MARYSVILLE — Jordan Reynolds was in the school cafeteria. The sophomore didn’t see the shooting. But as soon as the shots stopped, she ran out with a bunch of classmates who hid in a small, dark room. She called her mom. Almost everyone crammed in the room was on a phone.
“Within 10 minutes, I was getting texts from people who didn’t even live in Marysville but knew what happened,” she said. “It’s crazy how fast word travels.”
It’s also scary, she said.
No one in that room knew what to believe. They heard there were six students dead, then two students dead, maybe a teacher, maybe more. So much was unclear, even a few hours after Friday’s shooting as Jordan sat with her mother in the Living Room Coffee House.
The phone went off in her hand. She looked down at a text.
“She’s alive,” she breathed, finally getting word about one of the students who had been shot. “Mom, she’s alive. She’s in the hospital.”
Then she waited for the next text, the next social media update.
“You know, you just don’t know what to believe,” Reynolds said.
Minutes after the attack, students using Twitter and social media provided critical information during the school lockdown and told their parents they were OK. Others in classrooms far away from the cafeteria used it to find out why they were hiding.
By Saturday, the tools teenagers rely on offered a whirling mass of information. Facts, rumors, hearsay, feelings, opinions — spread throughout the weekend, causing as much disruption as clarity.
Active feeds with their own hashtags on Twitter and Instagram mourned the deaths of students who were still alive. A screenshot of a text message purported to be from someone close to one of the families spread over Twitter Saturday night. It wasn’t true.
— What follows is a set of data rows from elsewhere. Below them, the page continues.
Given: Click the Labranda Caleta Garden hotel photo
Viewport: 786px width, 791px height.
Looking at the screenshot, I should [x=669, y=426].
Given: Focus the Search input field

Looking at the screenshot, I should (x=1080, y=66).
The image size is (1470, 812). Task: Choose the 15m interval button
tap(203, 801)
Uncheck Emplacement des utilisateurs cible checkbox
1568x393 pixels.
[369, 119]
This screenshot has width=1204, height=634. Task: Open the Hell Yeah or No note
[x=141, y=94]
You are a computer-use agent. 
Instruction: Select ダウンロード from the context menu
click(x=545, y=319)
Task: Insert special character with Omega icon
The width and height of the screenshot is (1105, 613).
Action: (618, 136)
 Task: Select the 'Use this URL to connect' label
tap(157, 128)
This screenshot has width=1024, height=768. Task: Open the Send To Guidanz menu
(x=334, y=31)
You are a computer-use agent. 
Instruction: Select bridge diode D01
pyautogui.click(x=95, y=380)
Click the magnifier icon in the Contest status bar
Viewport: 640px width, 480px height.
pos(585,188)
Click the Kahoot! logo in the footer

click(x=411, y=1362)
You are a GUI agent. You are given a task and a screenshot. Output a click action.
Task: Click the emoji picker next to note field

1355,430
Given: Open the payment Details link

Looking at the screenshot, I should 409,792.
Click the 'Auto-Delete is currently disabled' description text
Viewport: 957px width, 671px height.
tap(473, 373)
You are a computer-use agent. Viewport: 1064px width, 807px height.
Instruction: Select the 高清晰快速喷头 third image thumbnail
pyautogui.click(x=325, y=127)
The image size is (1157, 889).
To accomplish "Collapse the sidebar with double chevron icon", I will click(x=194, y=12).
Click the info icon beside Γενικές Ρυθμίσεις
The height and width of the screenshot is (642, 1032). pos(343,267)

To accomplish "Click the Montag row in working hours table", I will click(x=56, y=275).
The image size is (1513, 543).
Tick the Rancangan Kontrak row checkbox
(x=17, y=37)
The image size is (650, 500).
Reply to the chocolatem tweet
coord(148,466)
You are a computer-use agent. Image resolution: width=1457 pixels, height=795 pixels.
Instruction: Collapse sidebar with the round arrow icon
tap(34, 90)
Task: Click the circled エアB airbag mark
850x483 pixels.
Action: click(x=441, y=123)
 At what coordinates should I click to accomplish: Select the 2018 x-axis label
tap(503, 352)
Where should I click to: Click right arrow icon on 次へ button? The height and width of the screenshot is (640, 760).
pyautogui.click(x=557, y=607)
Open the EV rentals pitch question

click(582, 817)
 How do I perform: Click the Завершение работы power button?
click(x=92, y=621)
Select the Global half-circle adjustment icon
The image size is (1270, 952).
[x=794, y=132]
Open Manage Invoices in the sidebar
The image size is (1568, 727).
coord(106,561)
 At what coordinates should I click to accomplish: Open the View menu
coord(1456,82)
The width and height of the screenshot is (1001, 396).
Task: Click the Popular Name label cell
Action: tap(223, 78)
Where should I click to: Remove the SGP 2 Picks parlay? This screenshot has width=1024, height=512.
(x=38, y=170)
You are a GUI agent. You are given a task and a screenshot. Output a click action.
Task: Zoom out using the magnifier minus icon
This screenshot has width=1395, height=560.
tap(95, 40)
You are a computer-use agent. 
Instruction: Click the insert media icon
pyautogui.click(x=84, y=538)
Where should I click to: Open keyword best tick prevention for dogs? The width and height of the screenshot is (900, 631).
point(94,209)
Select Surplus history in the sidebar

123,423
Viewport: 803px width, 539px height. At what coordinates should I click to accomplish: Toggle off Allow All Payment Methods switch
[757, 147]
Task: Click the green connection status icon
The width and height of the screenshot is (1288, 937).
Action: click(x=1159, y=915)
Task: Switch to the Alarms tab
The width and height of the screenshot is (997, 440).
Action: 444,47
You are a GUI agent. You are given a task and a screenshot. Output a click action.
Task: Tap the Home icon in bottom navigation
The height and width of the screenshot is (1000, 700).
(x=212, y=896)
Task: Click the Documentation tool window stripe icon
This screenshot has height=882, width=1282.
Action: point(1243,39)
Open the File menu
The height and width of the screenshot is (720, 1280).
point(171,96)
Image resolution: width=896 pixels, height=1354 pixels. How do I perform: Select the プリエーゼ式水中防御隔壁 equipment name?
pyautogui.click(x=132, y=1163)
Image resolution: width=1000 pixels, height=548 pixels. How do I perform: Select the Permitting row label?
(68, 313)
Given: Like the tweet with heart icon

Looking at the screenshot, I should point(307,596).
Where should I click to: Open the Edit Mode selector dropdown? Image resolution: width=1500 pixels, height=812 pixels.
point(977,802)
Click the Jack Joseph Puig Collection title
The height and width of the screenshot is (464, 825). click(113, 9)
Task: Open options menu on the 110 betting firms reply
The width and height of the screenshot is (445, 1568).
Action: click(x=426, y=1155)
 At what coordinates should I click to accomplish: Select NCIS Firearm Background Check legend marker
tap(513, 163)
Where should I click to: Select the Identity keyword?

Heather Bravine-Natterstad was attending a vigil at the New Life Foursquare Church in Marysville at the time. “In the middle of the vigil a bunch of the girls there started crying and left,” she said.
One of the counselors on scene told her the girls were reacting to word that one of the injured girls in the hospital had died.
As of Sunday morning, all four of the injured teens were still gravely wounded, but alive. Around 10 p.m. Sunday, it was announced that Gia Soriano, 14, had died.
Teresa Wenta, chief communications and marketing officer for Providence Regional Medical Center Everett, spent the weekend debunking rumors.
“Really for the sake of the… families and loved ones, we would ask the community not to be using social media that isn’t verified,” she said.
The bad information piles up, Harborview Medical Center spokeswoman Susan Gregg said. Social media often picks up on unverified information following tragedies.
“It does create more anxiety and pain for the families dealing with it,” Gregg said.
“There’s a lot of inaccurate information. Families need to have information released when it’s appropriate for them,” she added. “They’re going through a lot.”
Both hospitals have been putting out regular advisories, to the news media and on social media sites, updating the teens’ conditions. Providence set up a website at providence.org/marysville for Soriano and Shaylee Chuckulnaskit, 14. Harborview has been tweeting updates on Andrew Fryberg, 15, and Nate Hatch, 14, at twitter.com/uwmedicine.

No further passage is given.